What made the day so damaging for Trump’s political narrative was that the withdrawal was no longer an abstract debate about what might happen if the U.S. left Afghanistan. It had happened. The airport chaos, the desperate evacuations, and the collapse of the Afghan government had all become real, visible, and politically radioactive. That visibility mattered because it tied the final images of the war directly back to the Doha framework Trump had negotiated with the Taliban, a framework that was sold as a hard-nosed way to end “endless wars” but in practice left the next administration boxed in. The deal set expectations, deadlines, and assumptions about Taliban behavior that did not survive contact with reality. It also rested on a level of discipline and compliance from the Taliban that was never guaranteed and, by the end, plainly absent. Trump and his allies could still insist that Biden made the final call to leave, but that did not erase the earlier decision to sign onto a withdrawal structure that narrowed the available choices and made a bad ending more likely.
That is what turned August 30 into more than a symbolic endpoint. The final U.S. departure highlighted how the war’s end had been shaped by leverage the Trump team thought it had, but largely did not. The agreement effectively put a timer on American policy while the Afghan government remained fragile and the Taliban kept advancing. Once that arrangement existed, the next White House had to choose between honoring a deal with a militant movement or risking a political and diplomatic rupture by trying to reset the terms. Biden’s administration owned the execution, and there were real, serious questions about how the evacuation and final withdrawal were managed. But Trump still owned the strategic premise that made the problem so hard to escape. In that sense, the fiasco was not simply a Biden failure that happened to have roots elsewhere. It was the product of a chain of decisions, with Trump’s 2020 bargain serving as the first link. The political consequence was obvious: every image of confusion in Kabul did not just reflect poorly on the current president. It also replayed the consequences of the earlier deal that helped create the trap.

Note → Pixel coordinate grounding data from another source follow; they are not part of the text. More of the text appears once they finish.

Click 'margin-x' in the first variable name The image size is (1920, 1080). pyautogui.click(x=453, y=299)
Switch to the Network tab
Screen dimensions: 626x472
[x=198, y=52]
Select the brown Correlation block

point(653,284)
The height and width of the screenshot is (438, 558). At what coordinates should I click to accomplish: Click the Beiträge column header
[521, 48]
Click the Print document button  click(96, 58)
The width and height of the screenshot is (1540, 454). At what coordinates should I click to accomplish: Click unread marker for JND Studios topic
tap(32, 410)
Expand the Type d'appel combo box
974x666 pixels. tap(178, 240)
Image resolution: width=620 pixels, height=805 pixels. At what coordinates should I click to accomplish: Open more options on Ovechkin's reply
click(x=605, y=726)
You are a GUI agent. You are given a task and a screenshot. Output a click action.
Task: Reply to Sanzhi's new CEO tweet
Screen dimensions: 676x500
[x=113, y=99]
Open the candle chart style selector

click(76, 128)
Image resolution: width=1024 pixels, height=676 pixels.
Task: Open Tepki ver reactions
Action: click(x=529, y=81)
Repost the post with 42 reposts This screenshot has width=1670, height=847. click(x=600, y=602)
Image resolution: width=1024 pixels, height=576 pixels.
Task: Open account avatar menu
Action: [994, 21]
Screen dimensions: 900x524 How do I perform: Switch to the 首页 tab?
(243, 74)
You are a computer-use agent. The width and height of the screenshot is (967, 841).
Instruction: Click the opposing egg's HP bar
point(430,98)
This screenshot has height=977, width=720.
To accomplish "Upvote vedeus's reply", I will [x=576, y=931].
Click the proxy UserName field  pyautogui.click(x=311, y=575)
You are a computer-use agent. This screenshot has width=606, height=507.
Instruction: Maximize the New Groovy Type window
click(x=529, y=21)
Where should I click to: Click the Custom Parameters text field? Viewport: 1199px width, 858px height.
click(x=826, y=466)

For Trump, that was the deeper liability. His camp had spent months trying to frame the Afghanistan pullout as evidence that he, not Biden, understood how to end the war on favorable terms. But the actual mechanics of the exit suggested something far less flattering. The deal had not produced a clean, confident transition out of a long conflict. It had helped produce a rushed retreat, a humanitarian emergency, and a public sense that the United States had negotiated itself into a corner before the final American boots were even off the ground. Critics of Trump’s Afghanistan record did not need to invent much to make the case. The sequence of events was already there, and so were the receipts: a fixed withdrawal deadline, a Taliban emboldened by the agreement, and a successor administration stuck trying to manage a collapse that had been made more likely by the prior settlement. Even where Biden bore responsibility for the execution, Trump could not escape responsibility for the underlying structure. The agreement was supposed to show strength and strategic clarity. Instead, it aged into a reminder of how a political win can become a national security liability once the underlying assumptions fall apart.
By August 30, the argument over Afghanistan had become less about whether one administration or the other deserved all the blame and more about how much of the disaster had been baked in from the start. That shift mattered because it cut into one of Trump’s most durable political habits: turning a complex failure into a simple story about someone else’s incompetence. Afghanistan refused to stay simple. The collapse on the ground, the final withdrawal, and the chaotic aftermath all revealed how much the Trump administration’s deal had constrained what came next. Biden may have had the final signature on the withdrawal, but Trump had helped write the conditions that made a graceful exit nearly impossible. The result was a war ending that looked less like a masterstroke of statecraft and more like a boomerang: a deal signed to create leverage returning years later in the form of helicopters, panic, and a mess no one could plausibly call clean. For Trumpworld, that was the problem. The thing that was supposed to age into vindication had instead aged into spoiled milk, and the stink was impossible to ignore.